RM is a common processing method in the field of nonlinear signal research, widely used in bearing fault diagnosis and other fields. RM utilizes the idea of phase space reconstruction to map time series data onto a two-dimensional image. This method reveals the internal information of the time-series data and provides relevant a priori knowledge of predictability and similarity, offering significant advantages in analyzing time-series data.

For particular timing series data X = [x₁,x₂,…,x_i,…,x_n], phase-space reconstruction is performed:

X_{i} = {x_{i}, x_{i + τ}, \dots, x_{i + (m - 1) τ}}

(1)

where: i = 1, 2,…, N − (m − 1)_i,

τ

denotes the lag length.

Calculate the distance between two points after phase-space reconstruction:

s_{i j} = ‖X_{i} - X_{j}‖

(2)

where: X_i and X_j are the points after reconstruction of the original signal, and

‖•‖

is the Euclidean distance.

DATA EXCERPT:
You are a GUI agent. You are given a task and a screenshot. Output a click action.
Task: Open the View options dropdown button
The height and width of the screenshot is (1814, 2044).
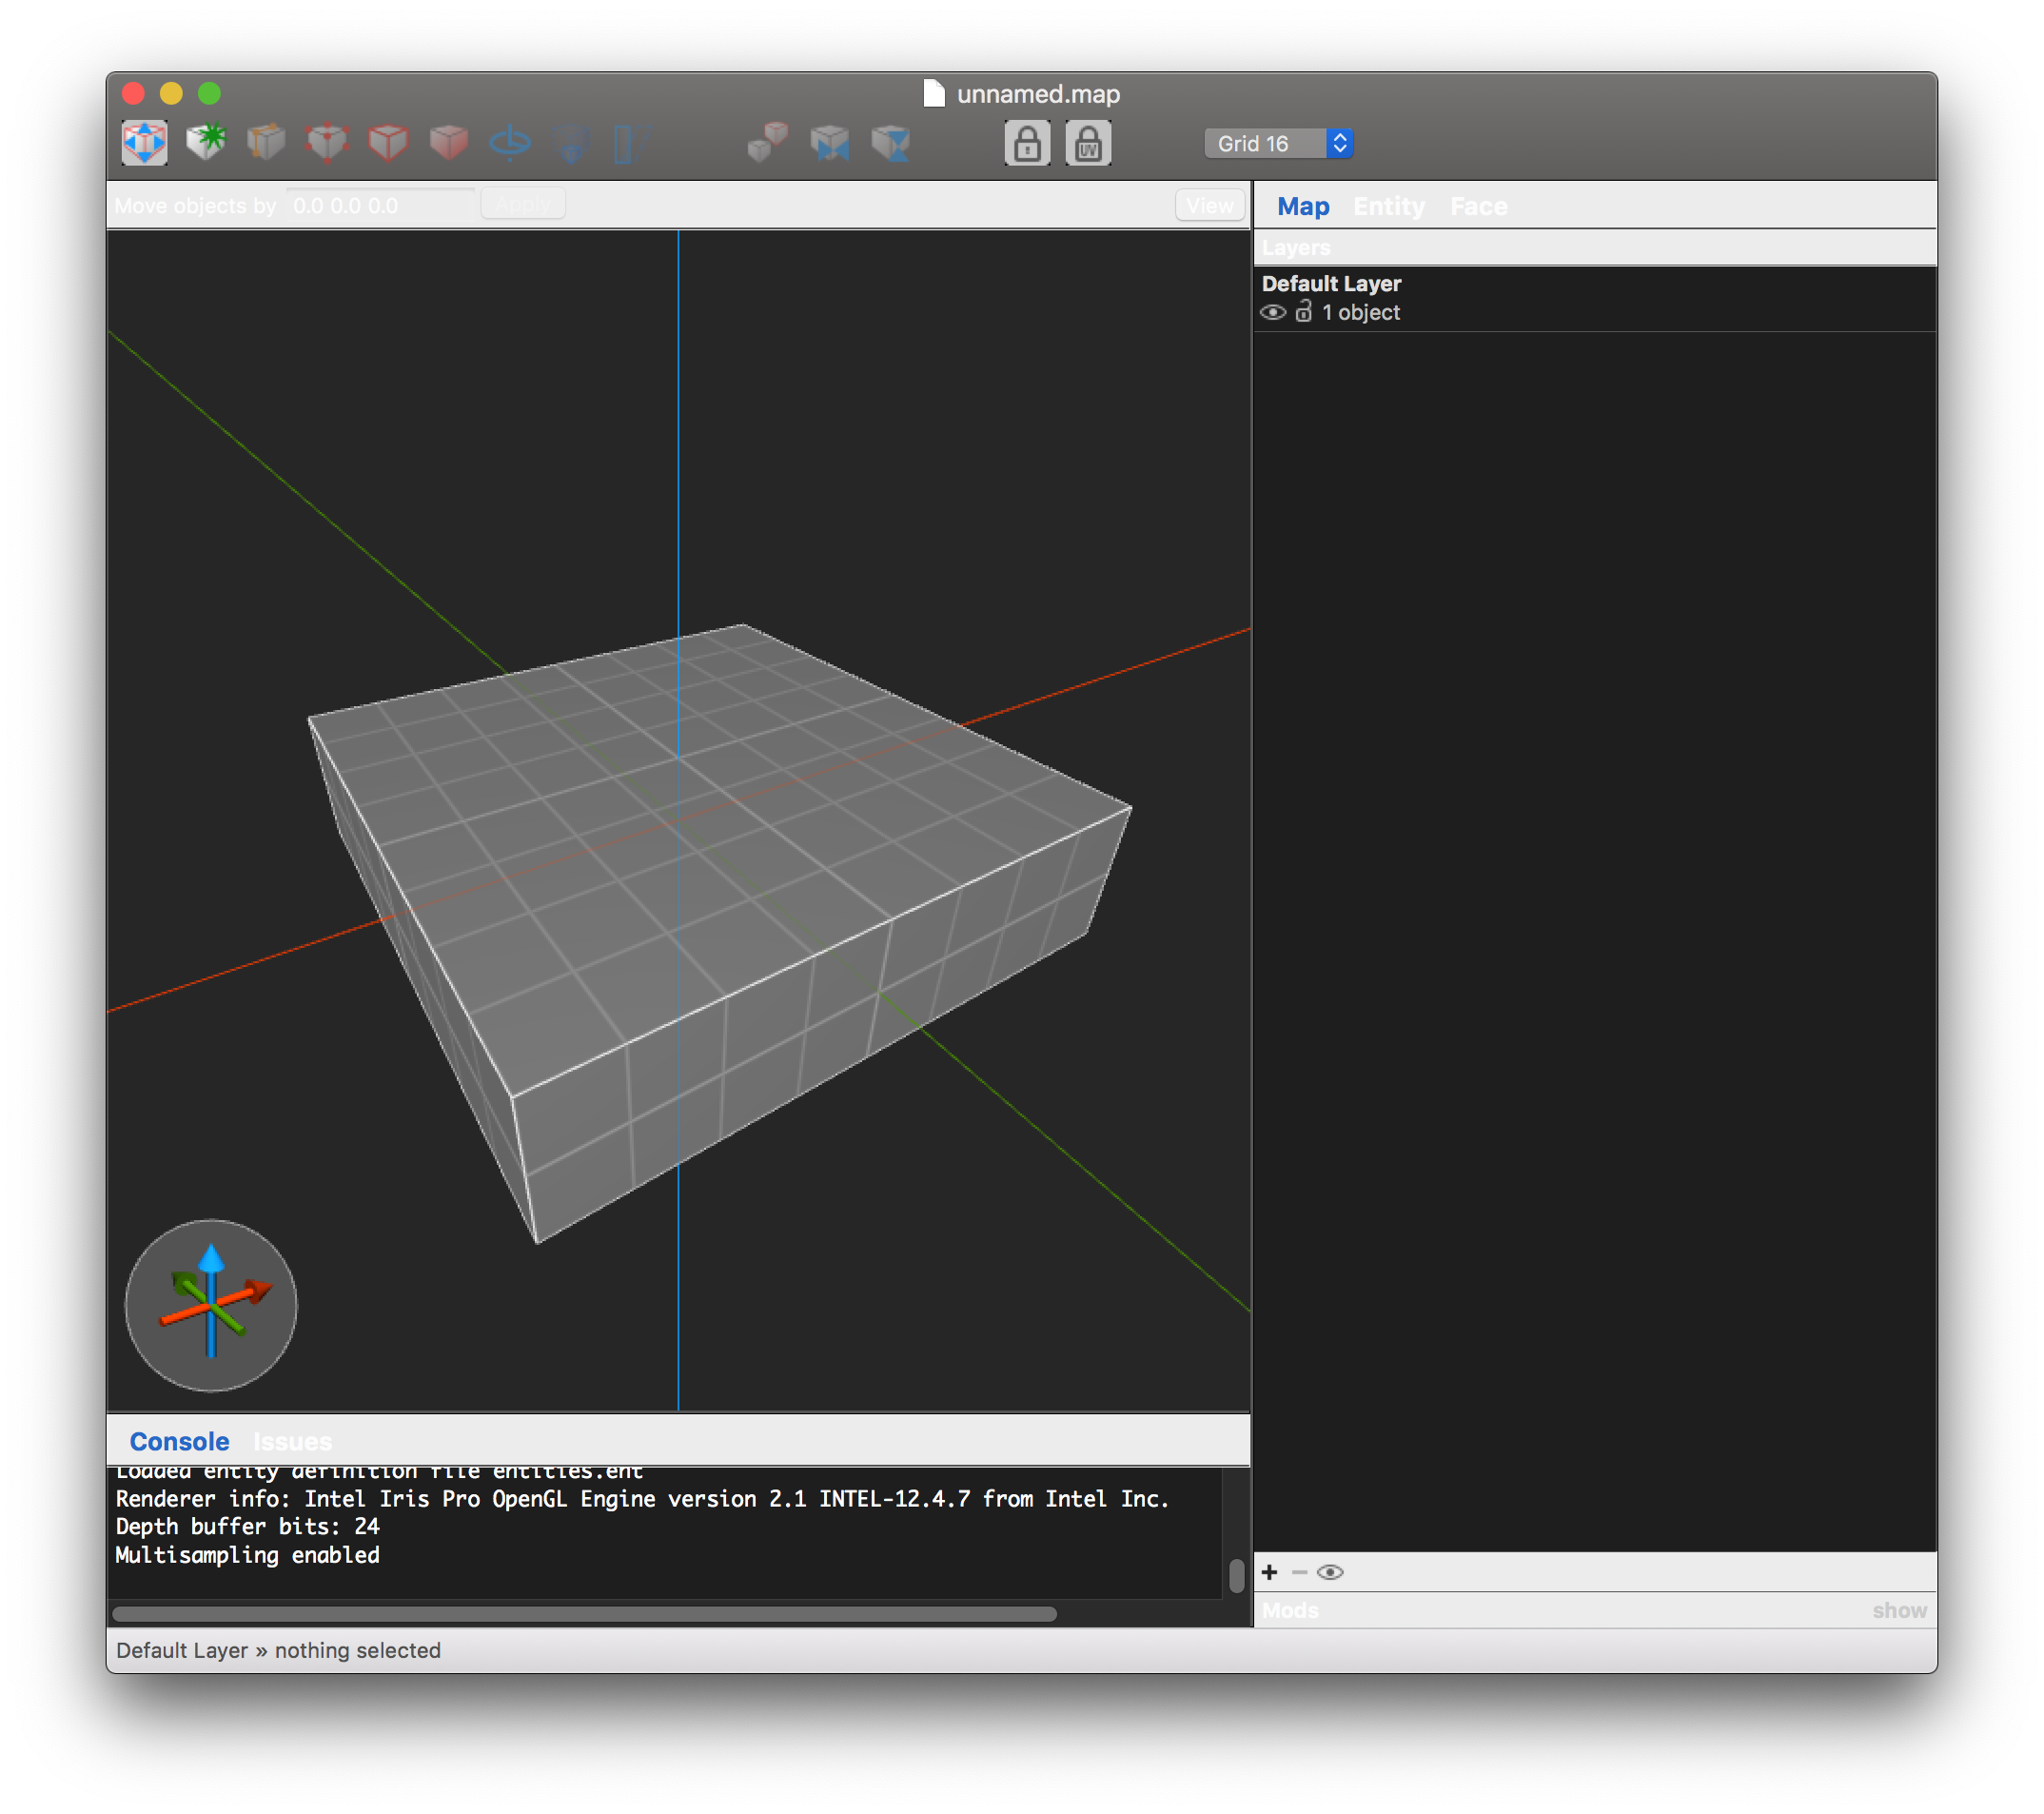coord(1210,205)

WHAT YOU SHOULD DO: Revise the passage on phase-space reconstruction, writing out everything from "Calculate the distance" down to "the Euclidean distance." with "Euclidean distance" changed to "Manhattan distance".

OUTPUT OF THE EXERCISE:
Calculate the distance between two points after phase-space reconstruction:

s_{i j} = ‖X_{i} - X_{j}‖

(2)

where: X_i and X_j are the points after reconstruction of the original signal, and

‖•‖

is the Manhattan distance.